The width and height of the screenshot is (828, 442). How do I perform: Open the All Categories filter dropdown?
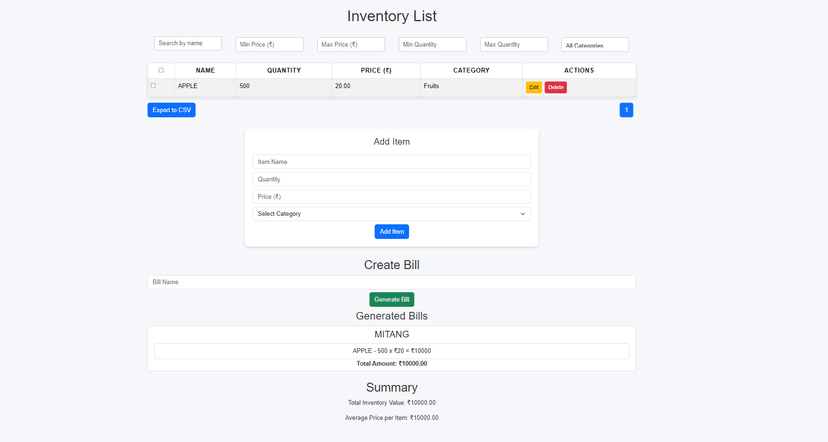[595, 45]
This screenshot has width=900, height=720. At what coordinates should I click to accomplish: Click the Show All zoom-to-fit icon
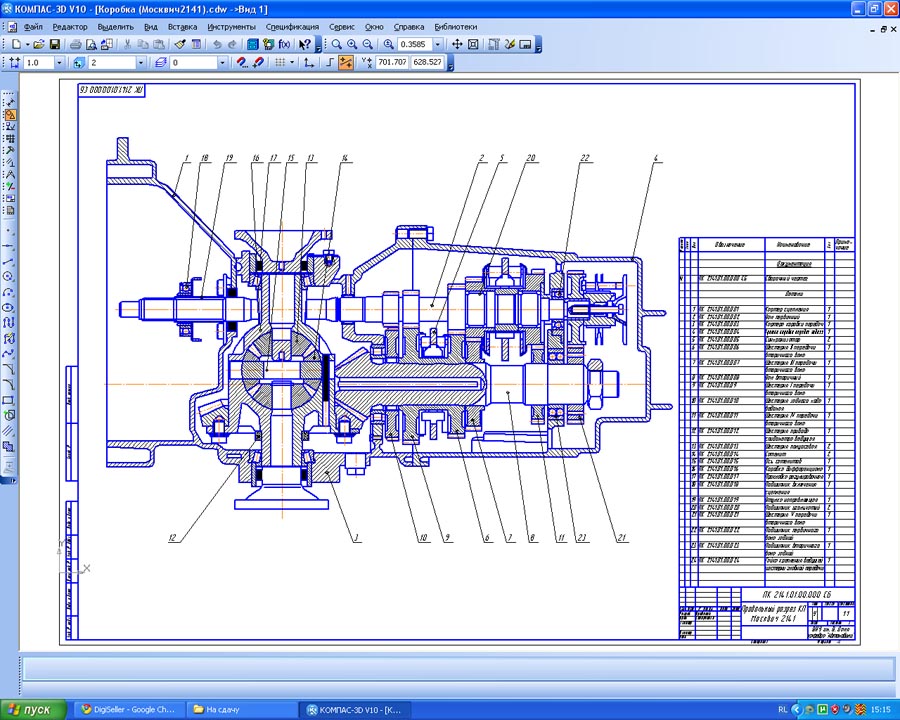click(473, 45)
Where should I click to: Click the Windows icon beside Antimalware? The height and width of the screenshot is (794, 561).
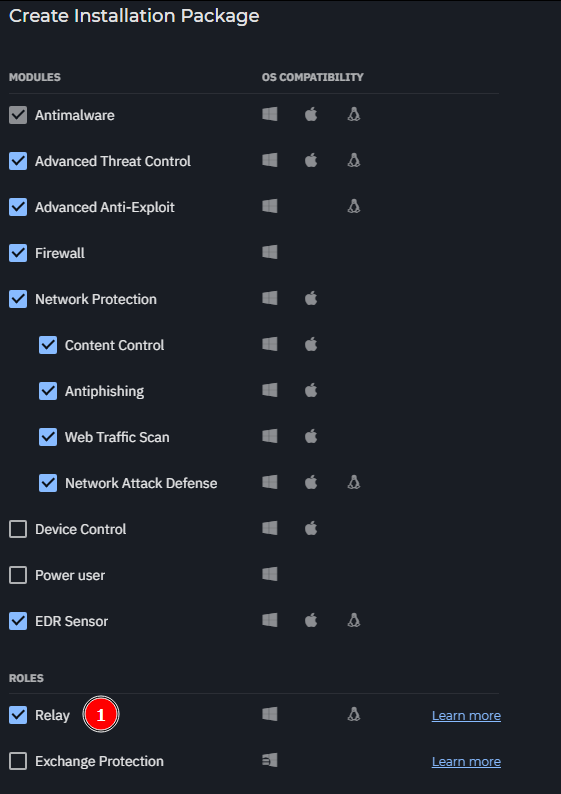point(270,114)
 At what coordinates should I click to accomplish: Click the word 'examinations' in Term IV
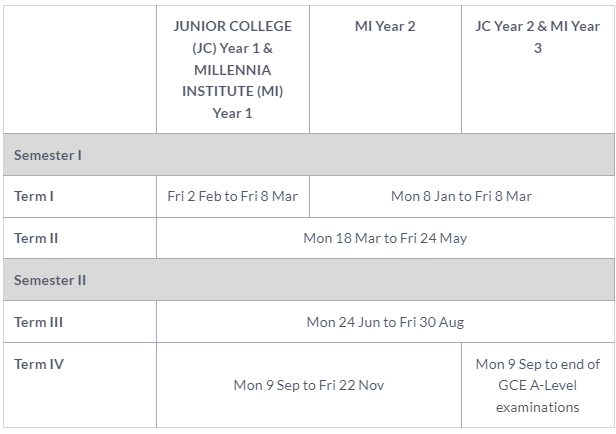537,407
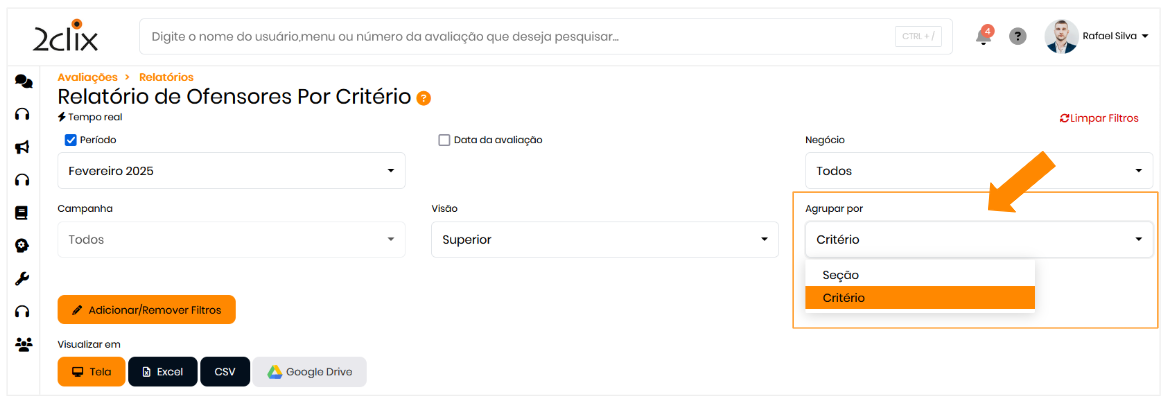Click the head gear icon in sidebar
Image resolution: width=1171 pixels, height=403 pixels.
pyautogui.click(x=22, y=246)
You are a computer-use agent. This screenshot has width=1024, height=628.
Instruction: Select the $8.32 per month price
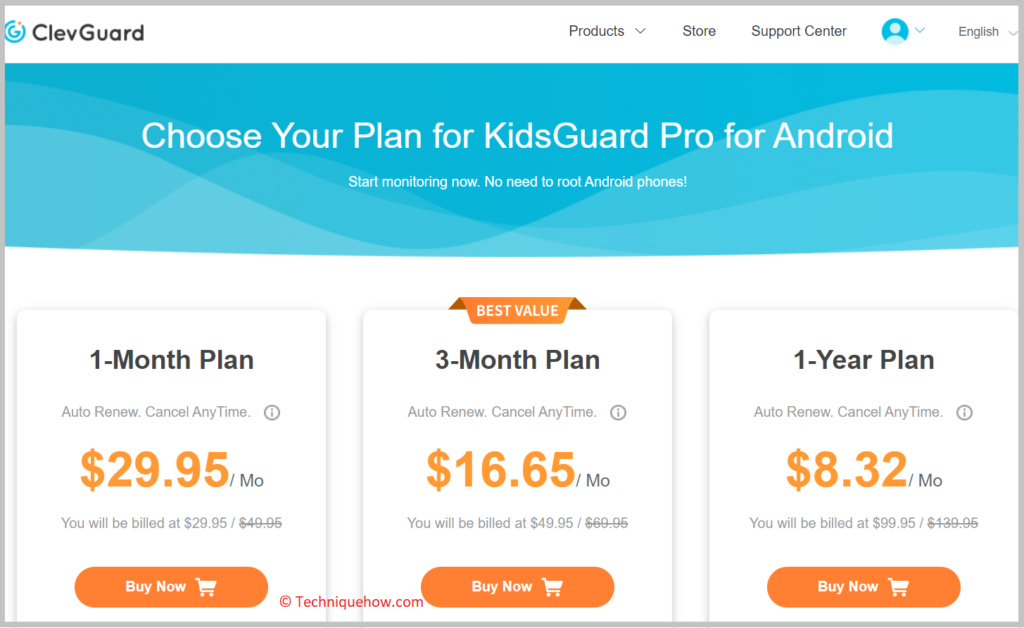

.....

Your assignment:
Write out every entry again word for word, without any of the pictures.

Response:
The width and height of the screenshot is (828, 442). How do I perform: Open the All Categories filter dropdown?
[595, 45]
This screenshot has width=900, height=720. At what coordinates should I click to accomplish: Click the Show All zoom-to-fit icon
click(473, 45)
Where should I click to: Click the Windows icon beside Antimalware? The height and width of the screenshot is (794, 561).
point(270,114)
 At what coordinates should I click to accomplish: Click the word 'examinations' in Term IV
537,407
Click the head gear icon in sidebar
Image resolution: width=1171 pixels, height=403 pixels.
pyautogui.click(x=22, y=246)
You are a computer-use agent. This screenshot has width=1024, height=628.
Instruction: Select the $8.32 per month price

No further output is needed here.